What You should do: I do not know. This is up to you. If you love the high end contrast, low flare, low CA and sharpness even in the corners wide open: Yes the Milvus is yours if you are willing to invest ca 1200€.
If you say 1200€ is by fare too much: I can understand this, too: The EF 50mm f1.8 will give you great images, too. No doubt.
But please keep in mind: The Milvus is the one and only 50mm f1.4 lens with weather sealing....
Enjoy shooting!


http://bit.ly/2m8ZW0q


----------



## JoFT (Feb 18, 2017)

This 2 shots have blown me away. Shot on a tripod. And please look at the chimney... which you will see only in the EF lens.... the Milvus has blurred it away. Amazing...
It is shot with f1.8 on an EOS M5 and ISO 100


----------



## JoFT (Feb 18, 2017)

Another topic is the amount of contrast and the lens flare ... here shown @ f11


----------



## JoFT (Feb 18, 2017)

Pretty remarkable is the performance of the Milvus wide open. here you see the lower left side of an image shot wide open on the 5D MkIV...


----------



## [email protected] (Mar 7, 2017)

Milvus is great, but I have to hand the better AF to the $90 EF lens. It has better consistency; and, oh yeah, it actually exists. 

Note to Sigma: remove AF and charge $2k.


----------



## JoFT (Mar 11, 2017)

[email protected] said:


> Milvus is great, but I have to hand the better AF to the $90 EF lens.
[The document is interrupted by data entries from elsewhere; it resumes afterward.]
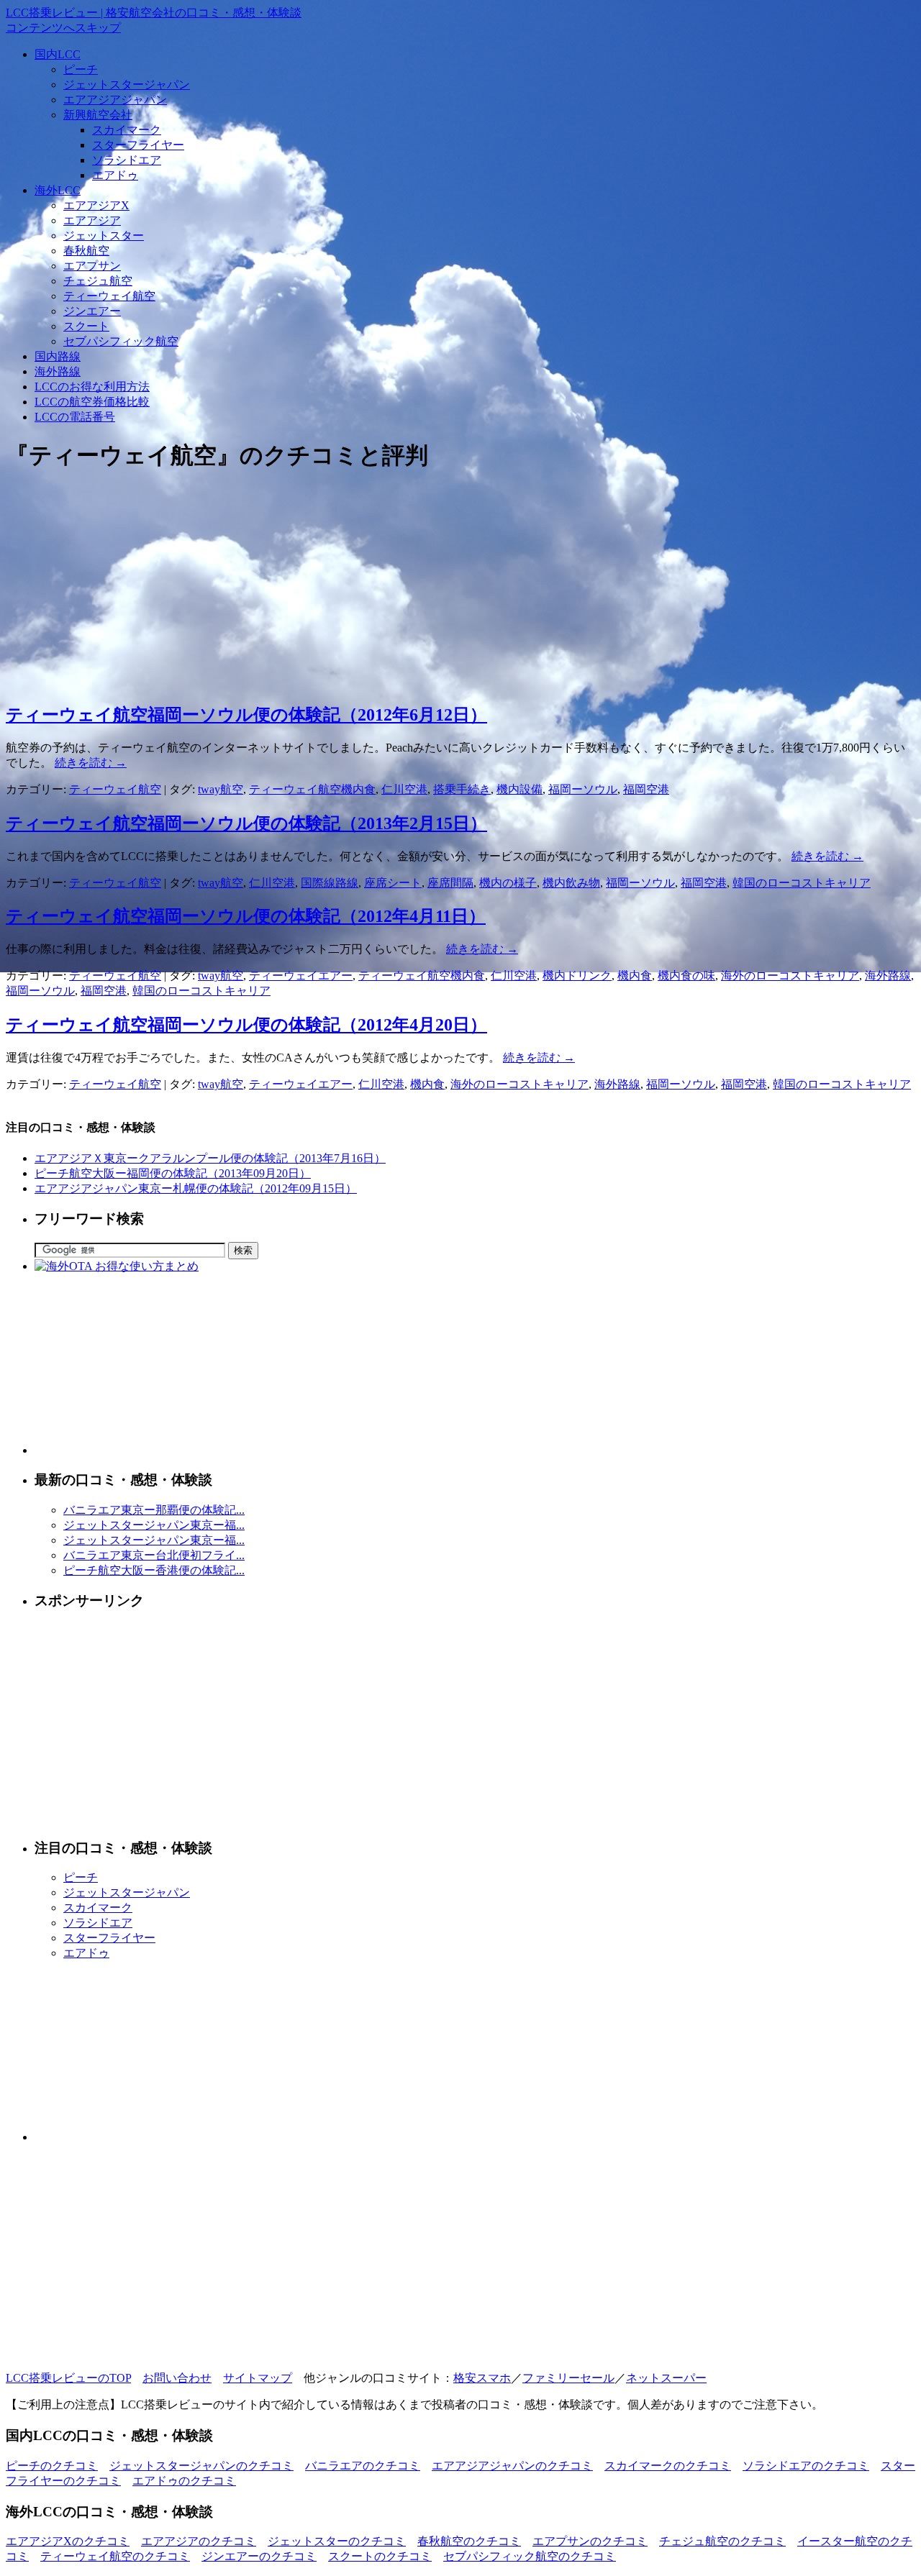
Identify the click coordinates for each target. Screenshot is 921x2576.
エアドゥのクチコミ (184, 2481)
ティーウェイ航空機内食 (312, 789)
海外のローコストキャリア (790, 975)
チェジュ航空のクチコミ (722, 2541)
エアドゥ (115, 175)
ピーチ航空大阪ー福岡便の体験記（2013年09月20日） (173, 1173)
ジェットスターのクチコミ (337, 2541)
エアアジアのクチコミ (198, 2541)
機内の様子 (508, 883)
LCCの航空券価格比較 (92, 402)
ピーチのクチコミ (52, 2465)
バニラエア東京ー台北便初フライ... (154, 1555)
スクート (86, 326)
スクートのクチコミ (380, 2556)
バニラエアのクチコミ (362, 2465)
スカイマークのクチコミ (667, 2465)
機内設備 (519, 789)
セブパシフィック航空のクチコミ (529, 2556)
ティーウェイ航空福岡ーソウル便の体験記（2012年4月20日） (246, 1024)
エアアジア (92, 220)
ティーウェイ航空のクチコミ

It has better consistency; and, oh yeah, it actually exists.
> 
> Note to Sigma: remove AF and charge $2k.




Did you ever shoot with a good manual focusing lens? 
Sometimes manual focus has a better consistency than autofocus...
And a good autofocus may work, but shooting macro f.i. manual focus us key. And here the canon lenses are not great...


----------